Страница 21 из 30
Так Кремль все больше и больше дистанцировался от того подхода к решению международных вопросов, который лег в основу советско-германского пакта, все убедительнее демонстрировал новые принципы своей внешней политики, готовность к борьбе с нацистской агрессией. К сожалению, весной 1941 года все эти усилия оказались напрасными. На рассвете б апреля части вермахта вторглись в пределы Греции и Югославии. Оставленные Великобританией на произвол судьбы, обе балканские страны почти сразу же прекратили сопротивление. 17 апреля акт о капитуляции подписала Югославия, а 24-го — Греция. Британские, австралийские и новозеландские войска, практически так и не встретившиеся с противником на поле сражения, были спешно эвакуированы на Крит, а месяц спустя — в Египет.

Цель задания
Продолжите фрагмент о вторжении вермахта в Грецию и Югославию весной 1941 года, начав сразу после его последнего предложения.

Строки
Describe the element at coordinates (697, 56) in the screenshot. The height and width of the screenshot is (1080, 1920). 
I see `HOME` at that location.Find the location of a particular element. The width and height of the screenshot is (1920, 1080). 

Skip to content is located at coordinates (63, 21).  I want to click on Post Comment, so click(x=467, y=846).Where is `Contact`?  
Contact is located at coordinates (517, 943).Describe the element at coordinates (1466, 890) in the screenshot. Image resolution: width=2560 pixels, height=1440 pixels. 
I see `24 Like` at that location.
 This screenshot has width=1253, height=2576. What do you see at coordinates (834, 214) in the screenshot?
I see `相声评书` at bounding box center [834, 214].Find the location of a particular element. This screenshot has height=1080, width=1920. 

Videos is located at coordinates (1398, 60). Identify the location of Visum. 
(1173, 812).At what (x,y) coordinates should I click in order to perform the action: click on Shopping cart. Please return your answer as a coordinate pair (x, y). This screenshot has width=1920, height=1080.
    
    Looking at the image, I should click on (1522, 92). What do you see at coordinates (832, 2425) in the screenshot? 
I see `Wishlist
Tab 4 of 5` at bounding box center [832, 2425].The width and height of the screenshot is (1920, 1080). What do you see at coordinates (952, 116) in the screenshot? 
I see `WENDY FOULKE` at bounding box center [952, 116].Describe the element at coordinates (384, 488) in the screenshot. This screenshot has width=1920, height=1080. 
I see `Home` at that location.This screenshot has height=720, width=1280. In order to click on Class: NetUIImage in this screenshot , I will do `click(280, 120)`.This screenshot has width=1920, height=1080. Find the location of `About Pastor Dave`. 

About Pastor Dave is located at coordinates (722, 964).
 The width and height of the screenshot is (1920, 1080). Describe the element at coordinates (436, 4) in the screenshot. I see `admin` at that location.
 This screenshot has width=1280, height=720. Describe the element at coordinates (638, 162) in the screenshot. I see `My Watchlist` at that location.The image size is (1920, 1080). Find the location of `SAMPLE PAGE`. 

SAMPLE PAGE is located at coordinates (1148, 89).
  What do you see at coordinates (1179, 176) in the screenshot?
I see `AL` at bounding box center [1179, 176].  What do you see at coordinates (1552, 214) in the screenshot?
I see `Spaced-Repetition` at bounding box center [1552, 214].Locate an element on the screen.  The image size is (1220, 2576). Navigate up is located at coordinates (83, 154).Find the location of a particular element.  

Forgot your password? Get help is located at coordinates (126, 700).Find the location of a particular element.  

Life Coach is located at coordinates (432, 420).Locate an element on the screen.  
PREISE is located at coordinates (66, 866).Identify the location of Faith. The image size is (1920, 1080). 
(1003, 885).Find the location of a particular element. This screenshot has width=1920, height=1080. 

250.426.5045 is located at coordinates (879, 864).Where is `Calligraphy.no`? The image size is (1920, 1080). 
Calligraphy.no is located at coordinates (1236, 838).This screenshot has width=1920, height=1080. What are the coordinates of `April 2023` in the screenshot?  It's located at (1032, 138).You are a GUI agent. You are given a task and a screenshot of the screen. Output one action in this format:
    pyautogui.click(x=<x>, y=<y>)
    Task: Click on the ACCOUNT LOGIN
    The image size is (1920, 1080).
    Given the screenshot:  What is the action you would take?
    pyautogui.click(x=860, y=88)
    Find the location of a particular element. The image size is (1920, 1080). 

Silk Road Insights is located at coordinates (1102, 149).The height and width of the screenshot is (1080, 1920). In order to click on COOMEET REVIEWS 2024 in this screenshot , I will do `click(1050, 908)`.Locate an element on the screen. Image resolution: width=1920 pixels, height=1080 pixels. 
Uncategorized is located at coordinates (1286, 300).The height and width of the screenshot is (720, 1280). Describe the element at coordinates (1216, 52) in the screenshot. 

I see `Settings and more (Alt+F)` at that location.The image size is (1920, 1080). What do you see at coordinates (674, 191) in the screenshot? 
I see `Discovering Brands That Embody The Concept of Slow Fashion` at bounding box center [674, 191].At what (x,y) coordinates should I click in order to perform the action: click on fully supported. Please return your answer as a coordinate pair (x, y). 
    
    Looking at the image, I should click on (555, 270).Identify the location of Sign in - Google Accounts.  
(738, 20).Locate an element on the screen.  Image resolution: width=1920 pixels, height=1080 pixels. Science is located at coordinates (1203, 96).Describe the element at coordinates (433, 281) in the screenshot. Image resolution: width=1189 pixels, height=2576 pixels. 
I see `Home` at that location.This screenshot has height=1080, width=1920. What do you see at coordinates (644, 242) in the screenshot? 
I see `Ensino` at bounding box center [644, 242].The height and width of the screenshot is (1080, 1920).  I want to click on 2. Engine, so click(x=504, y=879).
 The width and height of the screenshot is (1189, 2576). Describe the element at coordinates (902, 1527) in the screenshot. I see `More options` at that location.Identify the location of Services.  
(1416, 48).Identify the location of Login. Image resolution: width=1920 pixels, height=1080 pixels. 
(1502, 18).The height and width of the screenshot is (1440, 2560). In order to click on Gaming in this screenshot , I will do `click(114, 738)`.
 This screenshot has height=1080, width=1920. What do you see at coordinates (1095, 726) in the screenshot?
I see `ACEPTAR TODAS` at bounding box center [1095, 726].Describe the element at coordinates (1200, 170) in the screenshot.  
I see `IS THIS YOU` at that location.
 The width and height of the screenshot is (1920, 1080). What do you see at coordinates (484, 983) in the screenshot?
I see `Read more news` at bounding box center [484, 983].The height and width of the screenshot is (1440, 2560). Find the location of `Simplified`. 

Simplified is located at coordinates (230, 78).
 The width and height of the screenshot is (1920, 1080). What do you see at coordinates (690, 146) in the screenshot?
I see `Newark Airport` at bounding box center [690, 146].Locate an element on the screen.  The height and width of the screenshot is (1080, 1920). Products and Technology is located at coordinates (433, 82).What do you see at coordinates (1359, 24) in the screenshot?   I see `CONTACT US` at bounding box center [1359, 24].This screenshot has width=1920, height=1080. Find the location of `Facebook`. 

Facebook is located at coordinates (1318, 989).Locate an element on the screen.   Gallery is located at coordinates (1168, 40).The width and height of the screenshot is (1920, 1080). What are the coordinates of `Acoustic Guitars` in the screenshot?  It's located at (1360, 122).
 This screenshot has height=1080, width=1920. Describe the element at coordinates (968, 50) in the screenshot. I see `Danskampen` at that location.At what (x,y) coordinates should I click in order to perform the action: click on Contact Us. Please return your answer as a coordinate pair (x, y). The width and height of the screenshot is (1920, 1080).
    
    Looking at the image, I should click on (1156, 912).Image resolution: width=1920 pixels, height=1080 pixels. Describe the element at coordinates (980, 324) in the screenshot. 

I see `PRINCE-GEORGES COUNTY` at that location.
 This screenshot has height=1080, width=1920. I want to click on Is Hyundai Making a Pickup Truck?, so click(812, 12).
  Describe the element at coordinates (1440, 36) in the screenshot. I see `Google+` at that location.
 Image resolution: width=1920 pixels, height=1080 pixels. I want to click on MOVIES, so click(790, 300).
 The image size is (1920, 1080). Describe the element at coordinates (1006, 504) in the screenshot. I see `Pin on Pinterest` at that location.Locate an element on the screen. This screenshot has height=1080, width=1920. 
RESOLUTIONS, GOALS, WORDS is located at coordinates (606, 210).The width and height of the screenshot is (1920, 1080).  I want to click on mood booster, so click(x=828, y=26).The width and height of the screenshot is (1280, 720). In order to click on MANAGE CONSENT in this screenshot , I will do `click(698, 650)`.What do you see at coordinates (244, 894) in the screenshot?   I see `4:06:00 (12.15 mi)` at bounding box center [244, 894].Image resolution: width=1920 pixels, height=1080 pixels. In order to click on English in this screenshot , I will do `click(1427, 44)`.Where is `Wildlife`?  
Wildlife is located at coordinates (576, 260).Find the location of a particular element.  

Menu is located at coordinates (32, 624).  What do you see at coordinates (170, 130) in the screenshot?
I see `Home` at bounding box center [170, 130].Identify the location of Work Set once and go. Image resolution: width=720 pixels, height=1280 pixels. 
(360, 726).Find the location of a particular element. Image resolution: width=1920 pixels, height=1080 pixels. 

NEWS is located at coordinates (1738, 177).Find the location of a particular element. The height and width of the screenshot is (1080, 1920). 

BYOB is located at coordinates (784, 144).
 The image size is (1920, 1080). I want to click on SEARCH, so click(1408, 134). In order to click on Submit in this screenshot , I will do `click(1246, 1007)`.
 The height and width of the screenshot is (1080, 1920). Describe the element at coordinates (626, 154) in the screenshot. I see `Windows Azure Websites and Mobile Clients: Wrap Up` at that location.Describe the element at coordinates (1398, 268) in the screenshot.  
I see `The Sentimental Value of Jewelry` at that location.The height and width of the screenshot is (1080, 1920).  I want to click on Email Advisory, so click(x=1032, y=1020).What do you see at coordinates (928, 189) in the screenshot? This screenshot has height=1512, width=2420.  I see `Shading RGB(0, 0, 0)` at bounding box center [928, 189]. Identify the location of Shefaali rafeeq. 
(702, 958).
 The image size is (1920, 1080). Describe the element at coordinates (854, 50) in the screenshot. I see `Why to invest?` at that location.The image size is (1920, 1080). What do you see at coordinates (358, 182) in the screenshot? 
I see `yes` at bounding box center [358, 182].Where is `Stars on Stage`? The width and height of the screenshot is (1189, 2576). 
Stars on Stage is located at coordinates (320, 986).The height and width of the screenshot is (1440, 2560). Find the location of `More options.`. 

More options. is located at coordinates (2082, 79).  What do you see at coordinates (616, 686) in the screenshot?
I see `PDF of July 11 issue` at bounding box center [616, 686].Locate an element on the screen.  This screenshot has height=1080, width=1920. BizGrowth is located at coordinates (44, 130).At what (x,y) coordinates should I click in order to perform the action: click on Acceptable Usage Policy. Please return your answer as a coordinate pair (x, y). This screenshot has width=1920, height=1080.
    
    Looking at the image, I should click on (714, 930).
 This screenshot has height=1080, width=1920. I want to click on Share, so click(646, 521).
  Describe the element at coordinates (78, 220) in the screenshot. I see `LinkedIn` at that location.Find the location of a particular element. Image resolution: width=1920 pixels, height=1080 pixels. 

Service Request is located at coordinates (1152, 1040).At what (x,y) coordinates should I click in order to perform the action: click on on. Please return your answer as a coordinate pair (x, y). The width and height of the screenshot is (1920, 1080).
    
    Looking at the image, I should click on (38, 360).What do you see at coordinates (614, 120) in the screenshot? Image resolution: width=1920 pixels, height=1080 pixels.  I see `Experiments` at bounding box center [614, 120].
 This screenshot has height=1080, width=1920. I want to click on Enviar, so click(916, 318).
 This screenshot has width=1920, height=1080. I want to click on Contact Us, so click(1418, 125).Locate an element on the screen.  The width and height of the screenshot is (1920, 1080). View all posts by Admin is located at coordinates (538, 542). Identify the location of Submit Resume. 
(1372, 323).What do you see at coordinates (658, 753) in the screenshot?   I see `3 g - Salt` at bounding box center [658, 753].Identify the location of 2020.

Результат
Несмотря на столь стремительно и явно к худшему развивавшиеся события, Кремль все же в очередной раз пошел на то, чтобы продемонстрировать свою новую позицию. 12 апреля Вышинский пригласил венгерского посла Криштофи и заявил ему: «Советское правительство не может одобрить» того, что «Венгрия начала войну против Югославии»[15]. Не могло оставаться и тени сомнения: неодобрение в равной, если не в большей степени относится и к инициатору агрессии — Германии. Но Лондон снова не понял или не захотел понять сигнал, поданный ему Москвой. Его в те недели больше беспокоила глобальная стратегия, и прежде всего положение на Ближнем Востоке, ставшее опасным для интересов Британской империи.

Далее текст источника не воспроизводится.